Supposedly [Updated]

the "lost Amazon tribe" isn't entirely a hoax:




The tribe has been known since 1910.

In other words, they aren't quite on the level of the infamous Tasaday, who were revealed to be an elaborate hoax:

In 1986, nearly 15 years after the Tasaday were first discovered, everything changed. General Marcos's tyrannous regime was ousted and a new, freer, democratic government took its place.

A Swiss writer and Anthropologist named Oswald Iten took advantange of the opportunity to study the Tasaday without the former government's restrictions. He brought Joey Lozano, a journalist from South Cotabato, with him on his expedition. Strangely, when they reached the caves, they found them deserted. A search of the surrounding area led to the discovery of the same "Stone Age" people a short distance away living in modest huts, wearing T-shirts and blue jeans.

Iten and Lozano realized that the whole thing was a glorious hoax. Further research showed that the Tasaday actually came from two other tribes, tribes that had been part of the modern world for years. They publicized their findings through an ABC television documentary entitled The Tribe that Never Was. Millions of viewers were confronted with the images of Filipinos in T-shirts and Levi's laughing at the pictures of themselves from National Geographic. One anthropologist called the Tasaday, "rain forest clock punchers" who were "cave people" by day and went home to their families at night.

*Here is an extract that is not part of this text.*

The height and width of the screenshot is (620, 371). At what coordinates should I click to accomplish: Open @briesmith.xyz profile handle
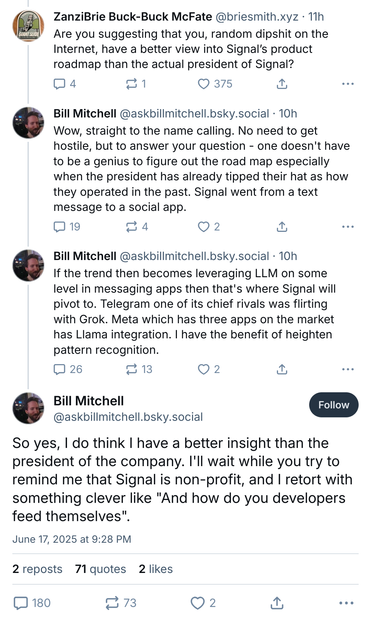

I love to read about hoaxes, and this one was one of the most celebrated of all time.

Manuel Elizalde, Jr. was the one responsible for the biggest anthropological hoax since the Piltdown Man. According to the article, he ended up leaving the Philippines with some $35 million from the so-called non-profit he set up on behalf of the Tasaday.

Unfortunately, those riches didn't last. Manuel died in 1997, a penniless drug addict who is remembered as one of the great hoaxers of all time.

A faithful YouTube person (apparently the filmmaker) has uploaded a documentary made just a couple of years before the Tasaday hoax was known to the world.

Part 1:



Part 2 (link):



Thank God for YouTube!

Museum of Hoaxes takes a more middle-of-the-road approach and claims the Tasaday weren't completely fraudulent; they weren't stone-age innocents, but they were very poor people exploited:

To sum up: The Tasaday weren’t a true stone-age tribe. But nor were they farmers coerced into playing a stone-age tribe. Instead, they were very poor people living close to Nature in the Philippine jungle who became swept up in and manipulated by global events beyond their control. This version of events isn’t as compelling as the versions that made headlines in 1971 and 1986, but it is a good illustration of how the truth is often far messier and more complicated than it appears at first glance.


If they weren't totally a hoax, they were damned close to it.